The Doctrine of Qualified Immunity

November 11, 2020
The Doctrine of Qualified Immunity

Recent unrest sparked by perceived police abuse has called for reform, police defunding, and demand for accountability. A Law Enforcement Officer, (LEO), should be aware of the doctrine of “qualified immunity” which protects government officials from liability for violating rights of citizens.

This doctrine provides that citizens cannot sue police officers for damages, unless police actions were so egregious that no reasonable judge would deem them lawful. Supreme Court Judges Clarence Thomas and Sonia Sotomayor do not agree about much, but both have questioned the landmark qualified immunity case of Pierson vs Ray (1967)[1].

Fifteen clergymen were arrested for attempting to integrate a segregated coffeeshop at a Mississippi Trailway Bus terminal and they sued the police officers that arrested them. The doctrine of qualified immunity reasons that police are protected from damages as long as they acted in “good faith”.

If LEOs faced large civil judgements every time they allegedly violated someone’s rights, fewer people would join the police department and those who did would be overly deterred from exercising their authority.
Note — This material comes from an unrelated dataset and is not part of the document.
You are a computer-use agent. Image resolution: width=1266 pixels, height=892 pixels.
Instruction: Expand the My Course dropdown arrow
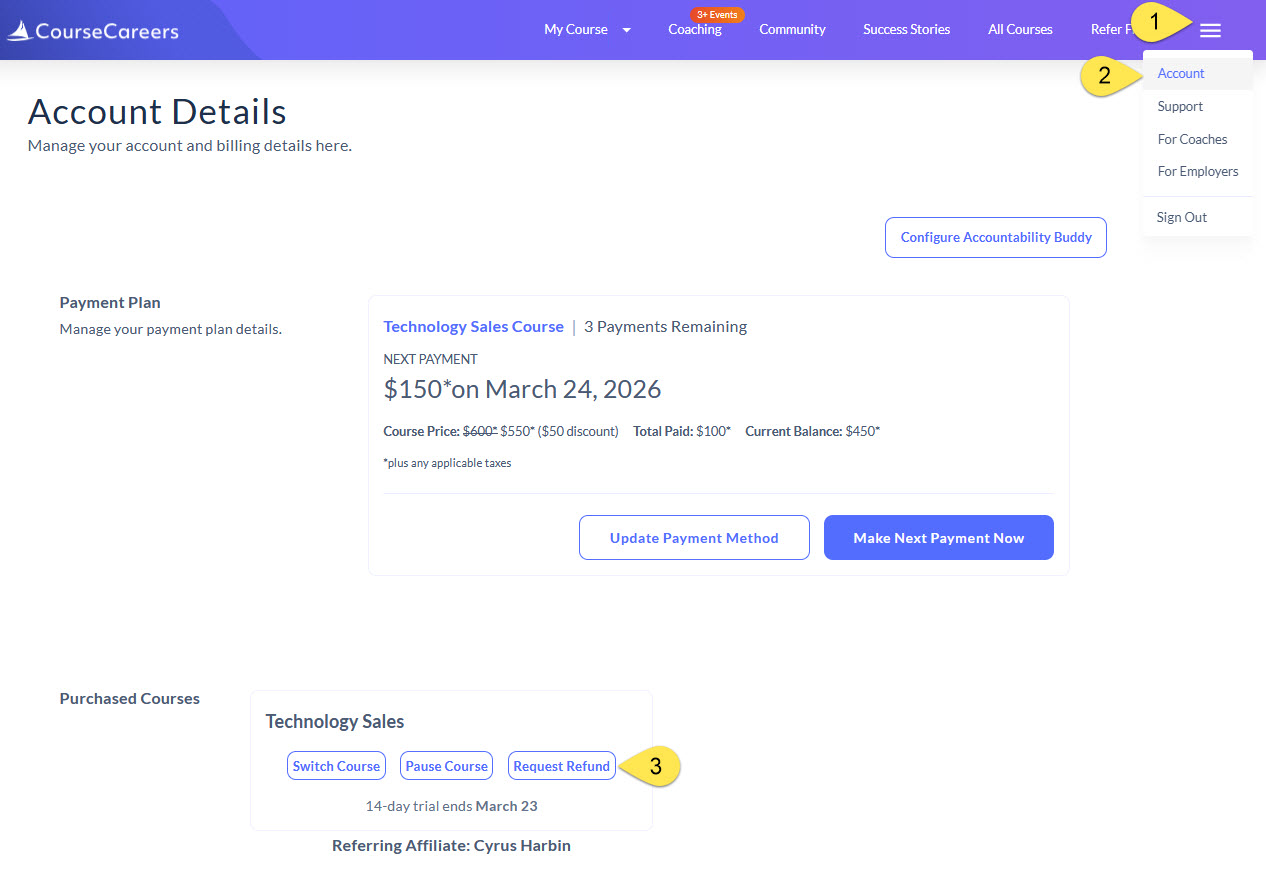[x=626, y=30]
If officers are at risk of losing their own homes if performing an illegal search, they may decide it is better not to search at all. Additionally, having to defend lawsuits will “distract” police from their duties. One federal appellate judge has recently bemoaned that the hodgepodge of contradictory court decisions leaves the “clearly established” standard neither clear, nor established. Some constitutional violations will go unaddressed, some officers may “shoot first and think later.”

In Pierson vs Ray, the U.S. Supreme Court first introduced the justification for “qualified immunity” for police officers being sued for civil rights’ violations under U.S.C Title 42 §1983 (1871). Police officers should not have to choose between individual liability versus protecting the rights of citizens.

Pierson states:

“Every person who, under color of any statute, ordinance, regulation, custom or usage, of any State or Territory subjects or causes to be subjected any citizen of the Unites States or any other person within the jurisdiction thereof to the deprivation of any rights privileges or immunity secured by the Constitution and laws, shall be liable to the party injured …”

LEOs are not granted absolute and unqualified immunity from liability for lawsuits, but may be excused from liability “for acting under a statute that he/she reasonably believes to be valid, but was later held to be unconstitutional…”

This is similar to the principle that a police officer “…who arrests someone with probable cause is not liable for false arrest simply because the innocence of the suspect is later proved.” The doctrine protects officers from being personally liable for violating other people’s constitutional rights unless they violate “clearly established law.”

The doctrine does not grant police immunity from criminal prosecutions. However, the vast majority of the police brutality cases, officers never end up being charged with a crime and if sued are most generally acquitted or there is a financial settlement offered by the city.